--- BEGIN GIVEN PASSAGE ---

Guest Posting – The Dark Side

Legal Marketing And Guest Blogging

Guest posting is important for blogging, search engine optimization, and legal marketing in general.  When you guest post you have the ability to reach a new audience, expand your reach, and spread your message.  You also get the chance to add a quality backlink to your arsenal, which is a major SEO boost.

That having been said, not all guest posts are created equal from a legal marketing standpoint.

Two weeks ago I undertook a familiar legal marketing tactic by doing a guest post on the subject of estate planning as it relates to bankruptcy.  Rather than ask, I did the guest post and sent it off to the firm for which I wanted to see it appear.  This particular firm has a nice blog and I assume it does well for their legal marketing efforts if for no other reason than the fact that it ranks well for a particular search term.

My post was about 450 words of solid content, and well written.  Within 12 hours I got a response from the lawyer that he thought it was very good post and he’d get it up immediately.

About 10 minutes later I got the following email, sent to me by a “Legal Communications” person who apparently didn’t understand the concept of “reply all.”  The email said:

This is how it works. Nice tie in. Now, we can identify some bloggers for <name of lawyer’s paralegal> to write the same kind of email to.

I’m not worried at this point.  It’s good that someone who gets paid for this sort of thing has been taught the “hidden secret” of guest blogging as legal marketing vehicle.

--- END GIVEN PASSAGE ---
--- BEGIN DATASET ROWS ---

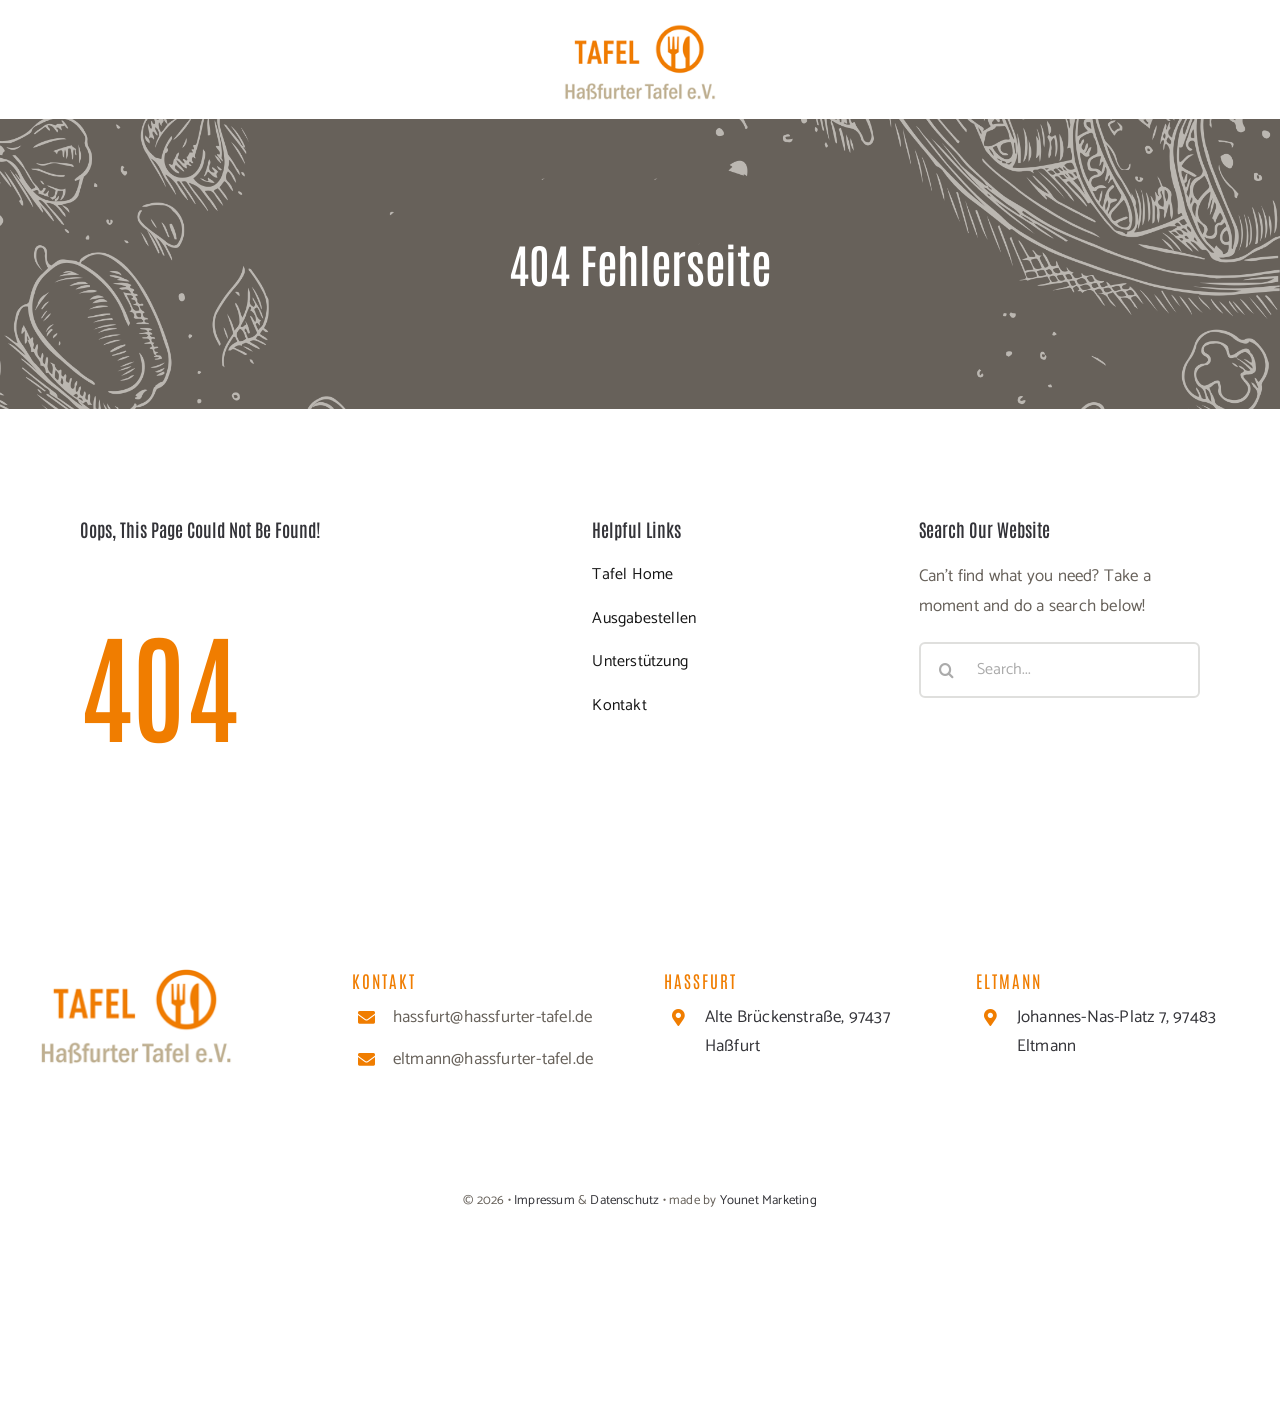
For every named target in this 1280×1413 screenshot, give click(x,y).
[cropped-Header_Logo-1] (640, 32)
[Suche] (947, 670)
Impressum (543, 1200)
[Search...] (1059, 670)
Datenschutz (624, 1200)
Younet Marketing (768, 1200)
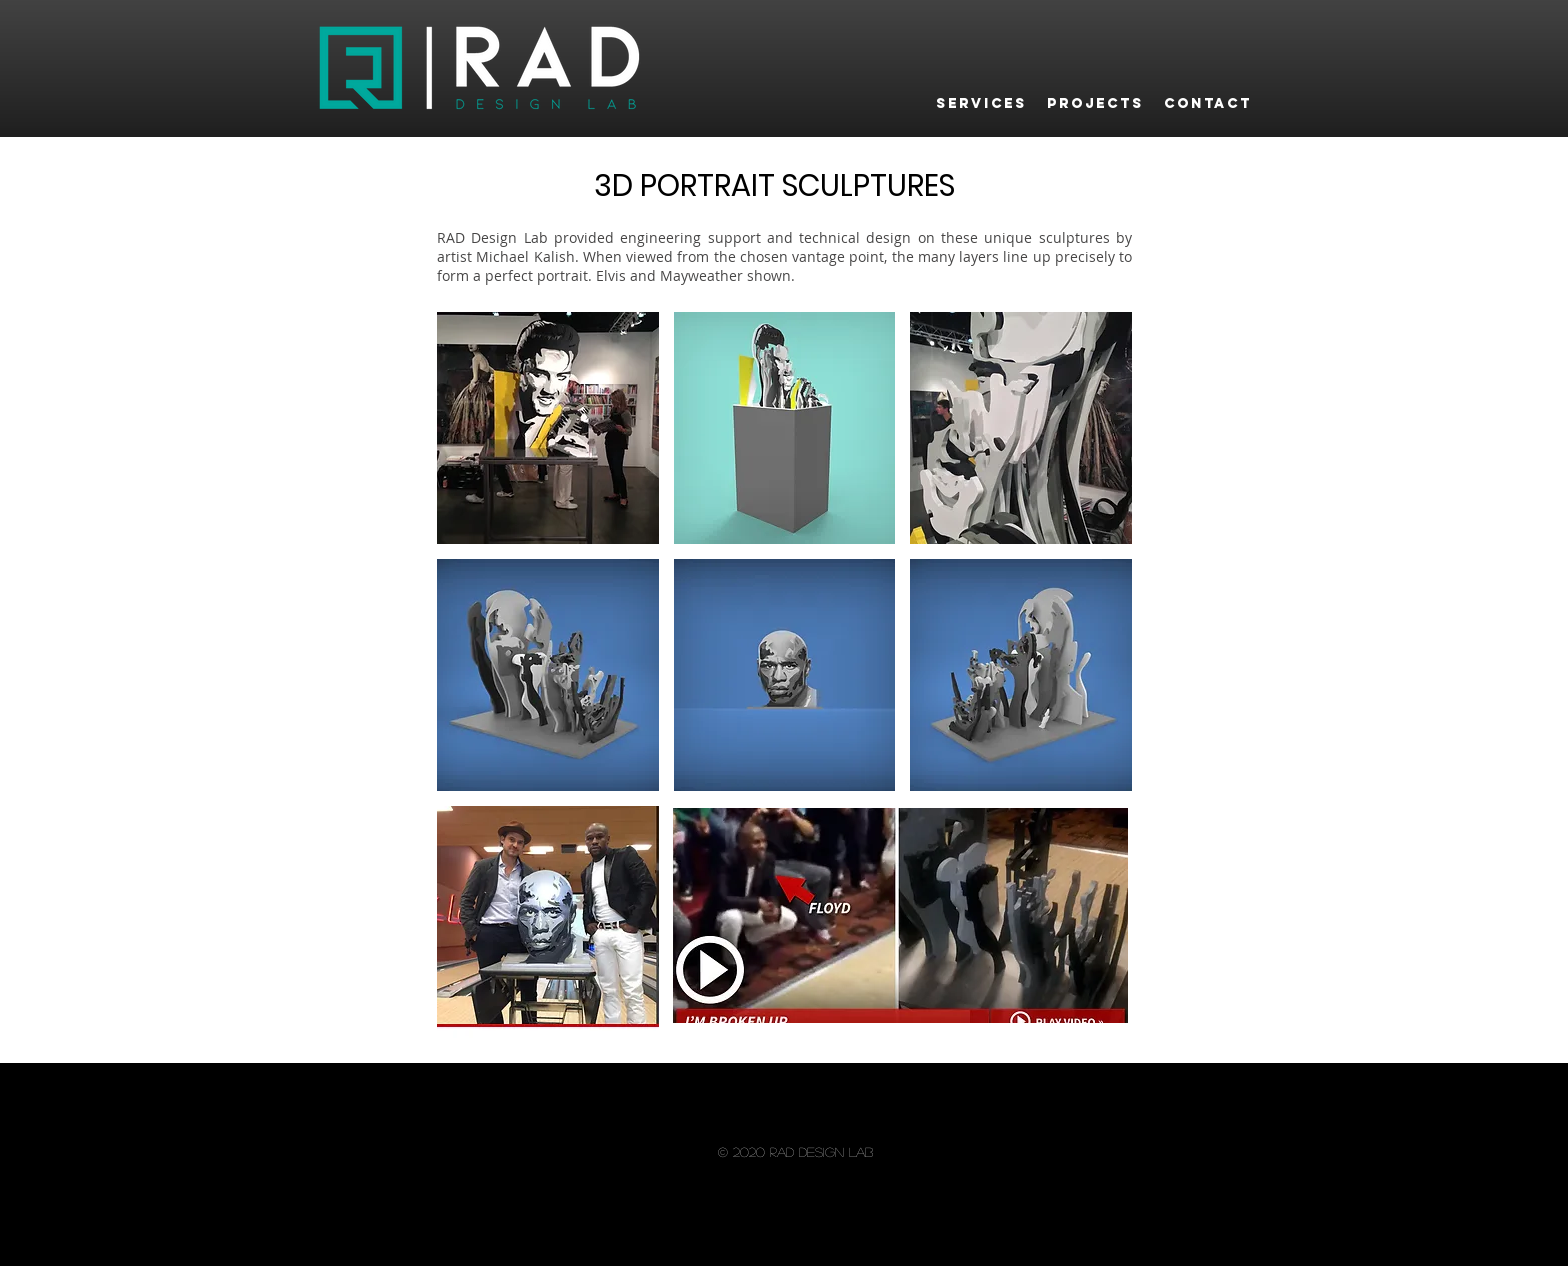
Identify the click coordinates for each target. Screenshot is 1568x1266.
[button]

--- END DATASET ROWS ---

■ **WORK INSTRUCTIONS**:
1. According to the guest posting text, how soon did the lawyer respond to the author's submitted post?
2. Extend the guest posting text beyond its final sentence, carrying on in the same voice.

■ **FINAL RESULTS**:
1. Within 12 hours.

2.
The following day I get an email from the lawyer saying:

It looks like it needs a partial rewrite now that I have reviewed it (since there are some other alternatives) so I will simply borrow most of it, give you attribution and link to your site.

A partial rewrite?  OK, no problem.  A little editorial control in the interests of clarity is a good thing.  After all, I’m not an estate planning lawyer.

Now remember why we guest blog, people – to increase our reach and audience, to provide value, and to get noticed in a field in which that may not otherwise be the case.  Legal marketing in the online world, this is.  Tried and true content marketing.

In hindsight my mistake was clear.

Fast forward to the other day.  I get an email from the “Communications Director” of this law firm (my oh my, they do have a lot of people working in the field of communications) telling me as follows:

Sending you a link to the blog with <lawyer> did based on your recent email.  Please note that you are quoted in the blog and we have provided a link to your website.  Thank you for the suggestion.

The content is noted as having been written by the attorney, and encompasses the content I provided.  Of course, it’s wrapped in pure promotion for this attorney’s firm and not offered as a substantive piece of content written to inform and educate.

I am quoted with a link to one of my sites, but it is not my post.  I did not give this attorney an interview, and I did not agree to ghostwrite a post for him.  I did not offer to feed him ideas, and I certainly did not knowingly give him a “suggestion.”

What this proves, however, is that this attorney does not necessarily control his own content.  His “communications” people are handling that, thank you very much.  And rather than either accept or reject a guest blog post they chose to co-opt the content for their own purposes.

No, I’m not telling you the name of the other lawyer.  It’s not relevant.

What is relevant is this – guest posting is a valid form of legal marketing.  I’ve done it before, and I’ll do it again.  But before you submit a proposed guest post you need to remember that it is your intellectual property.  You need to retain full editorial control or, at the very least, final say on the content being published.

Photo courtesy of chick pea pie.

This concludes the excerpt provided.